Hacker News new | past | comments | ask | show | jobs | submit login
Cassandra: Daughter of Dynamo and BigTable (insightdataengineering.com)
81 points by aouyang1 on May 18, 2015 | hide | past | favorite | 47 comments



What's interesting to note is that Dynamo/Cassandra usage was killed at both Amazon and Facebook (DynamoDB from AWS is actually not based on Dynamo tech except in terms of what not to do).

[1] - https://www.facebook.com/notes/facebook-engineering/the-unde...

edit: Added link to facebook post on hbase vs cassandra


Damien Katz (one of my cofounders at Couchbase and therefore has a dog in the fight) wrote this take-down of the Dynamo model, for folks wondering why?

http://damienkatz.net/2013/05/dynamo_sure_works_hard.html

TLDR quote:

The Dynamo system is a design that treats the probability of a network switch failure as having the same probability of machine failure, and pays the cost with every single read.
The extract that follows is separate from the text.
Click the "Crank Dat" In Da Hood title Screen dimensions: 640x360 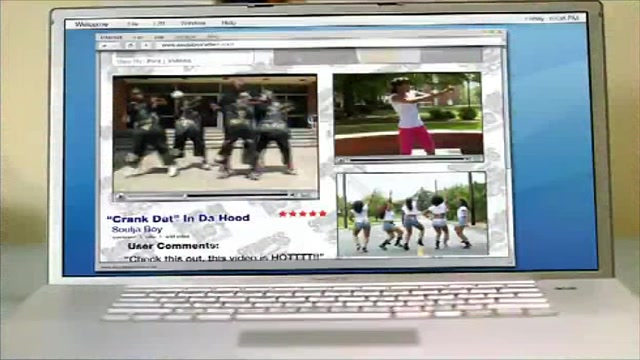[178, 218]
This is madness. Expensive madness.


I don't agree with his fundamental premise:

> Network Partitions are Rare, Server Failures are Not

Network partitions happen all the time. Sure, the whole "a switch failed and that piece of the network isn't there anymore" doesn't happen a lot, but what does happen a lot is a slow or delayed connection, or a machine going offline for a few seconds.


Indeed. We have some external servers in a partner's datacenter which runs under VMware's vMotion. Every now and then vMotion will shuffle a VM to another physical server, causing the entire OS to freeze for several (often 20-30) seconds, and everything that is partition-sensitive, like RabbitMQ and Elasticsearch, throws a tantrum and keels over.

Even VMs on more statically allocated clouds like DigitalOcean and AWS will experience small, constant blips that affect your whole stack.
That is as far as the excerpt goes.